Tribe Blanked as Robins, Take Series Lead
Vince Guerrieri | On 06, Feb 2015
In the summer of 1919, Ray Caldwell was on baseball’s discard pile, having been cut loose by the Red Sox. He was almost universally regarded as talented, but his taste for alcohol and nightlife did him no favors.
Tris Speaker signed Caldwell – with a clause in his contract that he would get drunk after each start. He started six games, winning five – including one where not only was he hit by lightning at League Park, but he got up and finished the game afterward – and remained on the team for 1920, going 20-10. He would be the Indians’ starter for Game 3 of the World Series.
Speaker kept the news from Caldwell until the last minute, since the pitcher had a tendency to get nervous. Caldwell’s start was inauspicious, throwing three straight balls and ultimately walking Ivan Olson. Duster Mails was already up and throwing in the Indians bullpen. Jim Johnston sacrificed to advance him to second, and Tommy Griffith hit a chopper to Joe Sewell, who couldn’t get the ball out of his glove. There were runners at the corners with one out.
“Sewell will be a great ball player some day,” Damon Runyon prophesied, “But just now he lacks experience. Sewell can scarcely be blamed for a little nervousness.” After all, he had just graduated from the University of Alabama and was called up immediately to replace Ray Chapman after his fatal beaning.
Zack Wheat and Hy Myers slapped back-to-back singles, giving the Robins a 2-0 lead. Speaker called for Mails, with Caldwell leaving after just a third of an inning – still the shortest outing for a starter in a World Series game. Mails, who had pitched for Brooklyn in 1915 and 1916, got out of the jam and pitched shutout ball the rest of the way, but the Indians couldn’t come up with a solution for Brooklyn starter Sherrod Smith.

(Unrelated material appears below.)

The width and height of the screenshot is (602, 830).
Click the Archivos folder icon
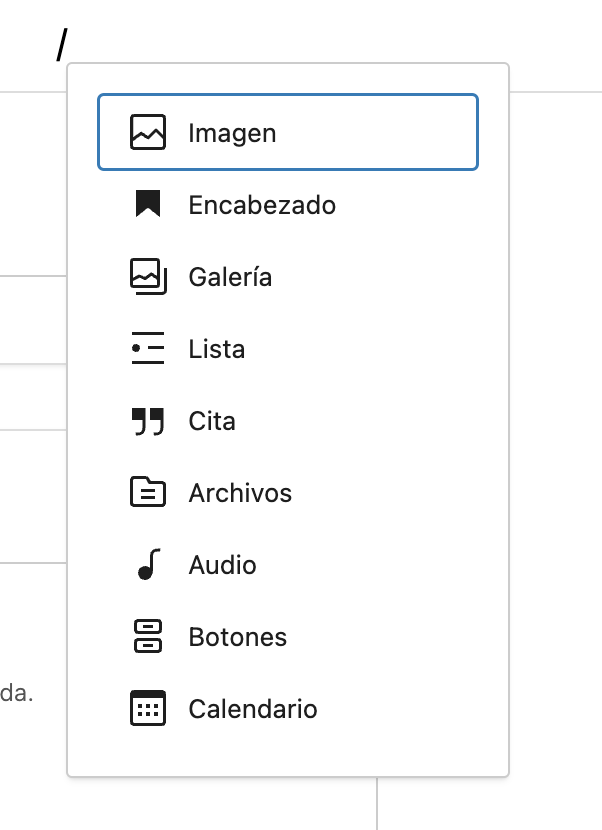(x=148, y=493)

The Indians were able to get on the board in the fourth, as Speaker doubled to left field. Zack Wheat charged the ball, thinking he could make a play at first, but the ball got past him into the corner, and Speaker turned the double into an inside-the-park home run, depriving Smith of a shutout.
“I’m sorry I was the cause of preventing Smith from getting a shutout,” Wheat wrote in his column in the Plain Dealer. “For I don’t think they would have gotten a run otherwise. And he deserved one. I played that ball too fast and missed.”
Wheat was positively jubilant as the Dodgers decamped for Cleveland with a 2-1 World Series lead. The Dodgers had the best road record in the National League, at 44-32, and they needed just one victory to send the best-of-nine series back to Brooklyn. A split of the four games in Cleveland would put them one win away from the championship. Although the Dodgers had been to the Fall Classic before, they, like the Indians, were looking for their first title. And while the Indians were installed as favorites before the series started, they were now underdogs.
“There’s no reason why we shouldn’t keep up this winning brand of baseball in Cleveland,” Wheat wrote. “We’re started now and I don’t think they can head us. We’ve seen all their most vaunted pitchers already, while we still have got some good ones that haven’t started.”
But the Dodgers were leaving town without their talisman. Eddie Bennett, a hunchback and an orphan, was befriended by the Robins’ Hy Myers, who brought him to the ballpark. When Brooklyn won that day, Myers brought Bennett back the next day. As the Robins kept winning, Bennett became the team’s batboy and mascot. But when they left for Cleveland, Ebbets refused to pay for Bennett to join them. It was tempting fate.
For his part, Speaker believed the World Series would end in Cleveland too. “We’ll never go back to Brooklyn,” he said when he arrived in the Sixth City. “We’ll end the series here by smashing those Dodgers four times in a row on the home town lot.”
Stan Coveleski, the winner of the opener, would be called upon to stop the bleeding in the first World Series game in Cleveland. Initial reports said that Grimes might start Game 4, pitting two spitball pitchers against each other, but Robinson opted to go with Leon Cadore instead.
As it turned out, Grimes would be needed badly in Game 5.